§ **TEKS BACAAN**:
>>>

Oleh: Ibnu ‘Athā’illāh as-Sakandarī
Judul Asli: Bahjat-un-Nufūs
 
 
Penerjemah: Fauzi Faishal Bahreisy
Penerbit: Zaman

Rangkaian Pos: Qalbu Seorang Mu’min - Tutur Penerang Hati - Ibn 'Atha'illah

Dalam al-Qur’ān, Allah menyebut syahwat sebagai penyakit. Dia berfirman: “Orang yang di dalam qalbunya ada penyakit pastilah menginginkan.” (al-Aḥzāb [33]: 32). Di lain tempat, Allah juga menyebut sifat nifāq sebagai penyakit: “Di dalam qalbu mereka terdapat penyakit. Allah pun menambah penyakit tersebut.” (al-Baqarah [2]: 10).

Untuk mengobati qalbu yang sakit ada dua cara. Pertama, dengan mempergunakan sesuatu yang bermanfaat, yaitu ketaatan. Kedua, dengan menghindari sesuatu yang berbahaya, yaitu maksiat. Tak ubahnya seperti seorang yang sedang sakit. Ia akan meminum obat dan menghindarkan makanan tertentu sampai betul-betul sehat. Bila engkau melakukan sebuah dosa, lalu kau ikuti ia dengan tobat dan penyesalan, itu bisa menjadi sebab bagi tersambungnya hubunganmu dengan Allah. Namun, bila engkau melakukan ketaatan seperti ibadah haji, lalu kau ikuti ia dengan rasa ujub, bangga, dan sombong, itu bisa menjadi sebab terputusnya hubunganmu dengan Allah.

<<<

§ **ISI DATA**:
>>>

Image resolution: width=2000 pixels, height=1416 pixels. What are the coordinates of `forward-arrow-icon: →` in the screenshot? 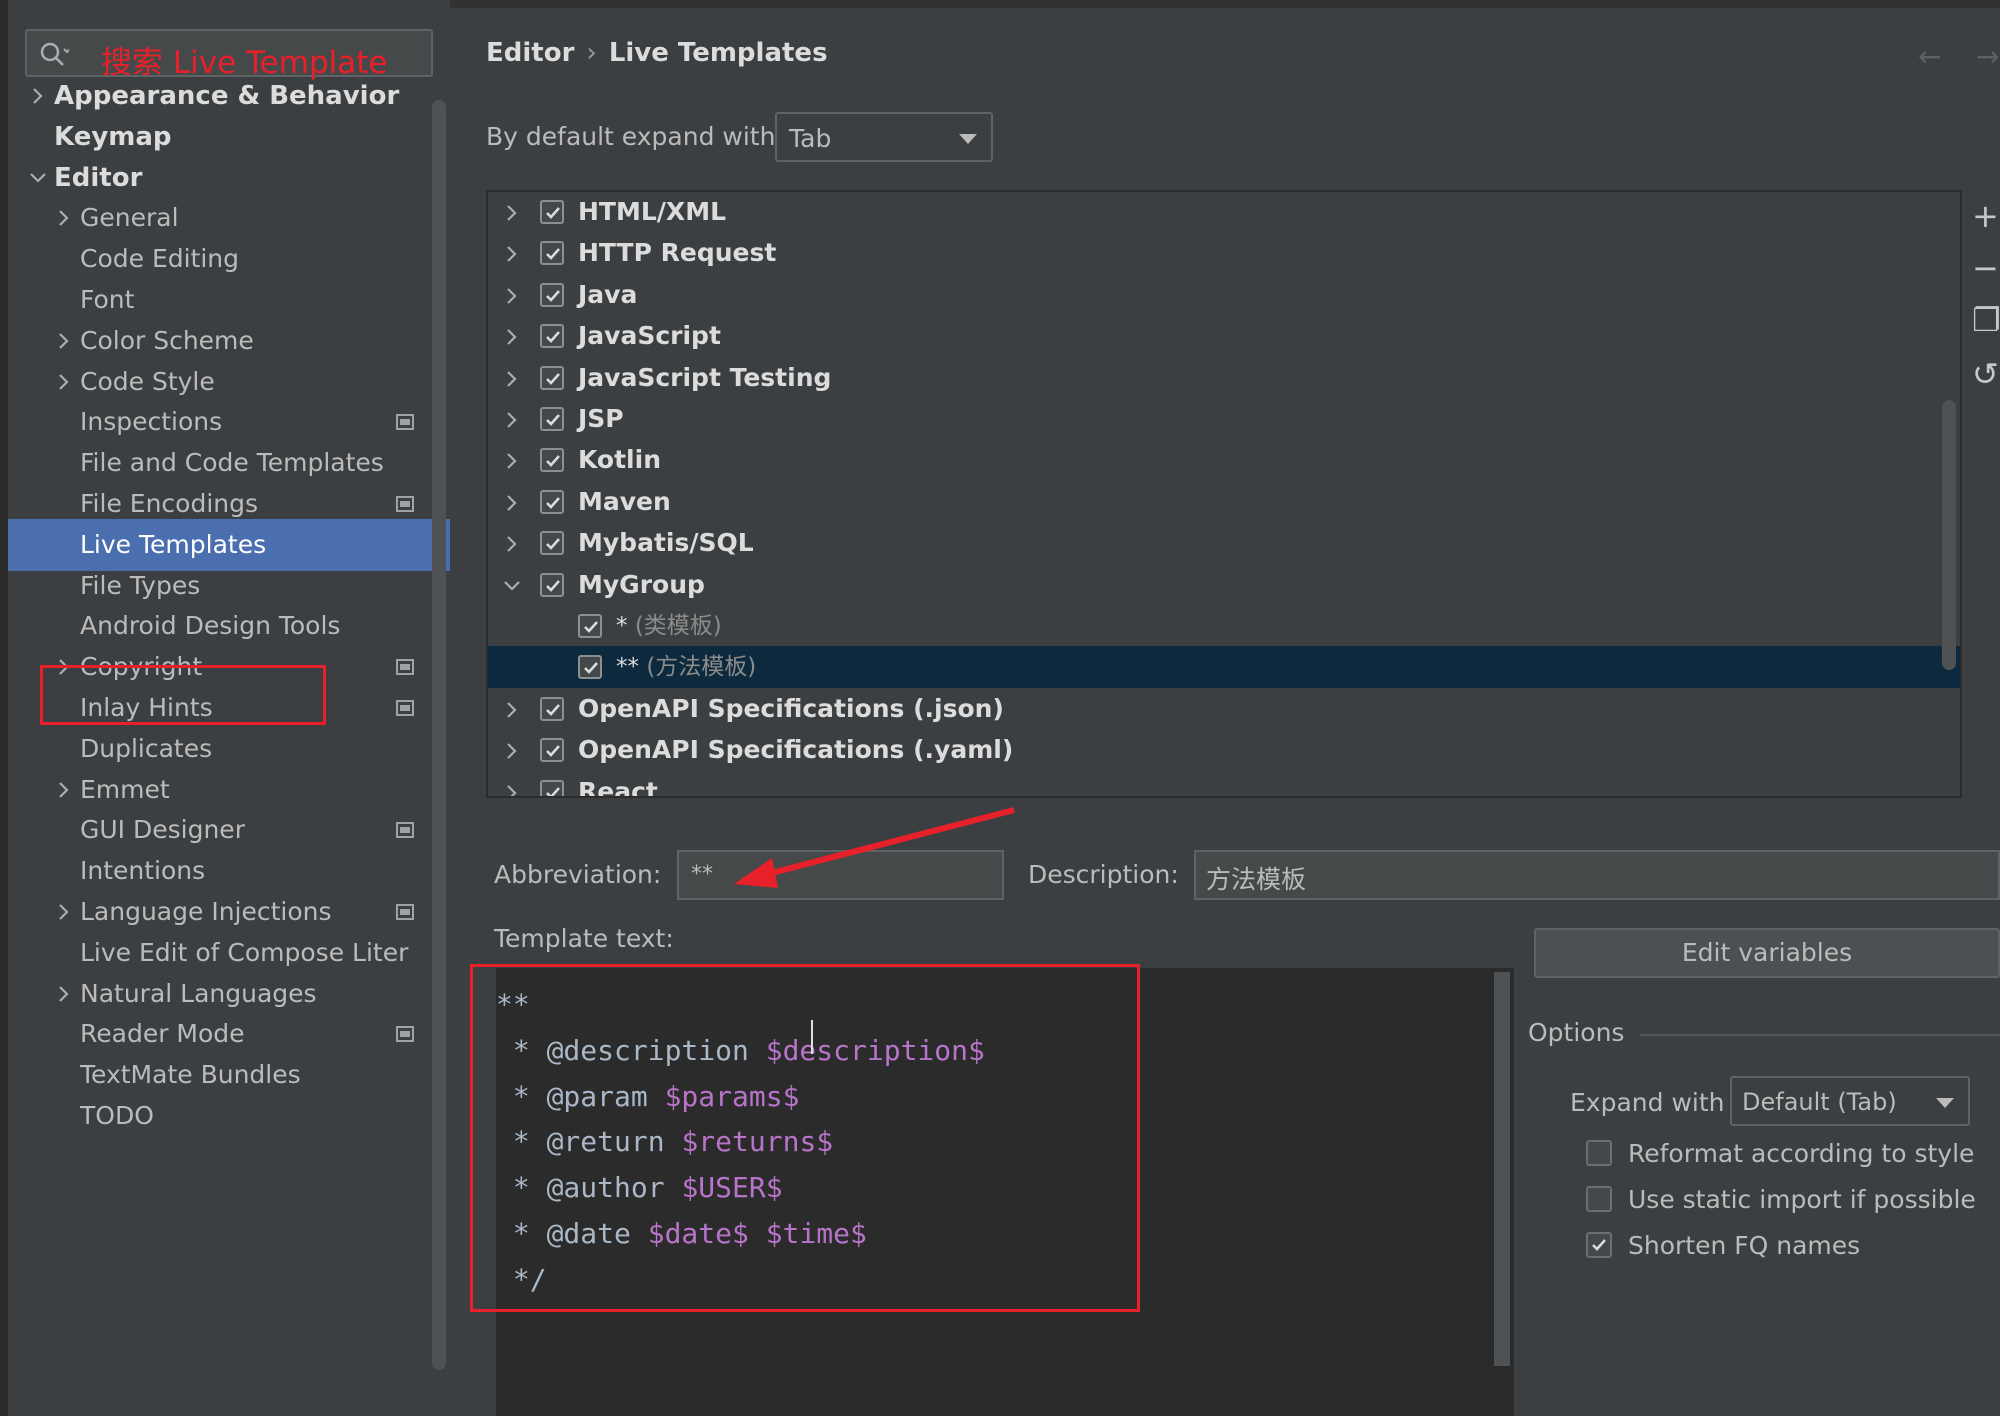 It's located at (1988, 56).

<<<

§ **SOAL**:
Untuk tiap pernyataan berikut, jawab ya atau tidak sesuai bacaan tentang qalbu yang sakit, lalu kutip kata-kata bacaan yang menjadi penentunya.
1. Ada dua cara untuk mengobati qalbu yang sakit.
2. Ketaatan disebut sebagai sesuatu yang berbahaya.
3. Ibadah haji yang diikuti rasa ujub bisa menjadi sebab tersambungnya hubungan dengan Allah.
Daftar ini merupakan bahan tersendiri yang terpisah dari bacaan.

§ **PENYELESAIAN SOAL**:
1. Ya: "Untuk mengobati qalbu yang sakit ada dua cara."
2. Tidak: "dengan menghindari sesuatu yang berbahaya, yaitu maksiat."
3. Tidak: "lalu kau ikuti ia dengan rasa ujub, bangga, dan sombong, itu bisa menjadi sebab terputusnya hubunganmu dengan Allah."